Se você está envolvido em pesquisas qualitativas, já deve ter ouvido falar da Teoria Fundamentada (Grounded Theory – GT), uma das metodologias mais influentes e sistemáticas para análise de dados qualitativos. Desenvolvida na década de 1960 por Barney Glaser e Anselm Strauss, essa abordagem permite que o pesquisador construa teorias a partir dos dados coletados, em vez de testar hipóteses pré-existentes.
Neste post, vamos explorar:
- O que é a Teoria Fundamentada?
- Princípios básicos e características
- As diferentes abordagens (Glaser, Strauss & Corbin, Charmaz)
- Etapas do processo de pesquisa
- Vantagens e críticas
- Exemplo prático de aplicação
1. O que é a Teoria Fundamentada?
A Teoria Fundamentada (Grounded Theory) é um método de pesquisa qualitativa que visa gerar teorias a partir da análise sistemática de dados empíricos. Diferente de outras abordagens que partem de um referencial teórico prévio, a GT permite que a teoria “emerja” dos dados coletados, sendo “fundamentada” (grounded) na realidade observada.
Ela é amplamente utilizada em áreas como:
- Sociologia
- Psicologia
- Administração
- Saúde
- Educação
2. Princípios Básicos e Características
A GT possui algumas características essenciais:
✔ Indução Analítica: A teoria é construída a partir dos dados, não de suposições prévias.
✔ Amostragem Teórica: Os participantes são selecionados com base nas necessidades da teoria em desenvolvimento.
✔ Comparação Constante: Dados são constantemente comparados para identificar padrões e categorias.
✔ Saturação Teórica: A coleta de dados para quando novas informações não trazem insights relevantes.
✔ Codificação Aberta, Axial e Seletiva: Processo sistemático de análise dos dados.
3. Abordagens da Teoria Fundamentada
Existem diferentes correntes dentro da GT, cada uma com suas particularidades:
a) Glaser (Abordagem Clássica)
- Foco na emergência natural da teoria.
- Evita imposição de estruturas rígidas.
- Menos prescritiva em relação a etapas.
b) Strauss & Corbin (Abordagem Estrutural)
- Propõe um método mais sistemático e detalhado.
- Introduz a codificação axial e o paradigma de condições, ações e consequências.
- Críticos argumentam que pode forçar demais os dados em categorias pré-definidas.
c) Charmaz (Abordagem Construtivista)
- Incorpora perspectivas pós-modernas e interpretativas.
- Reconhece que a teoria é construída pelo pesquisador, não apenas “descoberta”.
- Ênfase na subjetividade e contexto.
4. Etapas da Pesquisa em Teoria Fundamentada
A Teoria Fundamentada é um processo iterativo e sistemático, no qual a coleta e a análise de dados ocorrem em paralelo. Abaixo, detalhamos cada etapa com exemplos práticos para facilitar sua aplicação:

4.1. Coleta de Dados Iniciais
- Objetivo: Obter informações ricas e relevantes sobre o fenômeno estudado.

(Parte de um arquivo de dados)

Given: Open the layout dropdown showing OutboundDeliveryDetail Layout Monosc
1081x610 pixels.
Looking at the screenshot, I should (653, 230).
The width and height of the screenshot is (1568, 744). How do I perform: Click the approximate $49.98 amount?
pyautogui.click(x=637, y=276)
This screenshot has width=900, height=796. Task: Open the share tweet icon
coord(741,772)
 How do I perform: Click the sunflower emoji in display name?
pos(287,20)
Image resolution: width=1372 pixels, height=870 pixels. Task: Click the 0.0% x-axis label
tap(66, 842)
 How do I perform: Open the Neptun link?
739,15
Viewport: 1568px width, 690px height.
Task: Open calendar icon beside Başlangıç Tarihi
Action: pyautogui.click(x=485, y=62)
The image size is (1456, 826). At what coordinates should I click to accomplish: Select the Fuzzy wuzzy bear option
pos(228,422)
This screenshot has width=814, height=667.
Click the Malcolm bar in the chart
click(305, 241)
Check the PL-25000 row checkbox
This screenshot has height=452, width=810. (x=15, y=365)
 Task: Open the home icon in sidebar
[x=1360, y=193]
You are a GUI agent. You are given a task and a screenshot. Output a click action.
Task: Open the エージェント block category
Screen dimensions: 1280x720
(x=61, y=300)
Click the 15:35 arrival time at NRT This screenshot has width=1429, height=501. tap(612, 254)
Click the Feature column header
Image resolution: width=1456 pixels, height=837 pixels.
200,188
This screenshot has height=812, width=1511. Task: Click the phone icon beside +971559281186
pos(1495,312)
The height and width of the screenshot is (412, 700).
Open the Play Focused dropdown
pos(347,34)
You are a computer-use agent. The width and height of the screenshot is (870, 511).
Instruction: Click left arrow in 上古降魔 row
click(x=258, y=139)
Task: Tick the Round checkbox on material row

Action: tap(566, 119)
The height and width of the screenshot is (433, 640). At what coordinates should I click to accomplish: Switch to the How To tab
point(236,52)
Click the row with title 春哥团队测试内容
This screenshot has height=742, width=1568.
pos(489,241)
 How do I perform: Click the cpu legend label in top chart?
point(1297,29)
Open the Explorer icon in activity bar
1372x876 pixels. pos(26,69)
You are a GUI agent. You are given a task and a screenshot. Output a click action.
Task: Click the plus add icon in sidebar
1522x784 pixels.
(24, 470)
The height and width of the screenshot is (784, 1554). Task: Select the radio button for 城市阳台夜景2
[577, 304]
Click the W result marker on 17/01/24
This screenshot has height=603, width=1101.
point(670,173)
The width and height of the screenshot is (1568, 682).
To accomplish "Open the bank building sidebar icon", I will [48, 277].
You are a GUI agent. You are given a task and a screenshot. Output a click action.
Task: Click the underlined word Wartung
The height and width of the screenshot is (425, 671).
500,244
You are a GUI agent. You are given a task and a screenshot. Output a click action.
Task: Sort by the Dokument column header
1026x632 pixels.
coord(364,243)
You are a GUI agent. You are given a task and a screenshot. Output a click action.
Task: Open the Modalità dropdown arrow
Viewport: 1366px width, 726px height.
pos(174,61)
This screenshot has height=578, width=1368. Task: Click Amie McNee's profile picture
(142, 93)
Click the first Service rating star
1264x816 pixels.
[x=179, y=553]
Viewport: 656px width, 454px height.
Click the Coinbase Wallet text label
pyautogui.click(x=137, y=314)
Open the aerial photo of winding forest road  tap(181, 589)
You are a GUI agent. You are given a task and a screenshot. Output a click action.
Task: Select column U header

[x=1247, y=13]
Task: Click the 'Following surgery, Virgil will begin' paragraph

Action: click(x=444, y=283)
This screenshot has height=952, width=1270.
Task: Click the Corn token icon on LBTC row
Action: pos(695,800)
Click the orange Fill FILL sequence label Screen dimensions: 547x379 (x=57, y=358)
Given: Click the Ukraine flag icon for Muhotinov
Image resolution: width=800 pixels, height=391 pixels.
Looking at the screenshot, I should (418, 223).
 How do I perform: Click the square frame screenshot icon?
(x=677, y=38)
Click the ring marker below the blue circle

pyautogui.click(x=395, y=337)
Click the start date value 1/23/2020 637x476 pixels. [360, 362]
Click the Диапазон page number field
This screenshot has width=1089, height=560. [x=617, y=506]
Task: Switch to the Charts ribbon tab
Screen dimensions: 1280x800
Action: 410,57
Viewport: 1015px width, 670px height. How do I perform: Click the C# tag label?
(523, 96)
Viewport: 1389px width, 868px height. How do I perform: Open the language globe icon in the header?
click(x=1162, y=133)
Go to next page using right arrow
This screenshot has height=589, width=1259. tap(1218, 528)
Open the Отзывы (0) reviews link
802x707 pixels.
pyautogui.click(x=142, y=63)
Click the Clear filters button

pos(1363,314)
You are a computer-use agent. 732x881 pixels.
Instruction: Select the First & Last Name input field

Instruções das tarefas:
- 1) De acordo com o texto sobre a Teoria Fundamentada, quem desenvolveu essa metodologia e em que década?
- 2) Prossiga com o texto sobre a Teoria Fundamentada a partir da última linha apresentada.

Resultados por tarefa:
- 1) Barney Glaser e Anselm Strauss, na década de 1960.

- 2)
- Fontes comuns:
- Entrevistas semiestruturadas
- Observação participante
- Documentos (diários, registros institucionais)
- Grupos focais
- Exemplo: Se o tema for “Como professores universitários lidam com a frustração em sala de aula?”, as primeiras entrevistas podem explorar experiências emocionais e estratégias de enfrentamento.
🔹 Dica: Comece com uma amostra pequena e diversificada (5-10 participantes) e expanda conforme surgem novas categorias (amostragem teórica).
4.2. Codificação Aberta (Open Coding)
- Objetivo: Quebrar os dados em unidades significativas e identificar conceitos emergentes.
- Processo:
- Fragmentação: Ler os dados linha por linha, destacando palavras/frases-chave.
- Rotulação: Atribuir códigos descritivos a cada trecho relevante.
- Agrupamento: Consolidar códigos similares em categorias preliminares.
- Exemplo:
- Trecho da entrevista: “Sinto que os alunos não se importam com a aula… às vezes penso em desistir.”
- Códigos possíveis:
- “Desmotivação docente”
- “Percepção de desinteresse discente”
- “Pensamentos de abandono”
🔹 Dica: Use software como NVivo ou Atlas.ti para organizar os códigos, mas evite automatizar demais — a reflexão crítica é essencial.
4.3. Codificação Axial (Axial Coding) (Strauss & Corbin)
- Objetivo: Relacionar categorias e subcategorias para formar um modelo coerente.
- Estrutura do Paradigma:
- Fenômeno Central: O conceito principal que emerge (ex.: “Frustração docente”).
- Condições Causais: Fatores que influenciam o fenômeno (ex.: “Turmas grandes”, “Falta de recursos”).
- Estratégias/Ações: Como os participantes respondem (ex.: “Busca por formação pedagógica”).
- Consequências: Resultados das ações (ex.: “Melhora na autoeficácia”).
Exemplo prático:
Fenômeno: "Frustração em sala de aula"
│
├─ Condições Causais:
│ ├─ "Alunos despreparados"
│ └─ "Cobrança institucional"
│
├─ Estratégias:
│ ├─ "Adaptação didática"
│ └─ "Suporte entre colegas"
│
└─ Consequências:
├─ "Redução do estresse"
└─ "Renovação da motivação"
🔹 Dica: Diagramas ou matrizes ajudam a visualizar relações entre categorias.
4.4. Codificação Seletiva (Selective Coding)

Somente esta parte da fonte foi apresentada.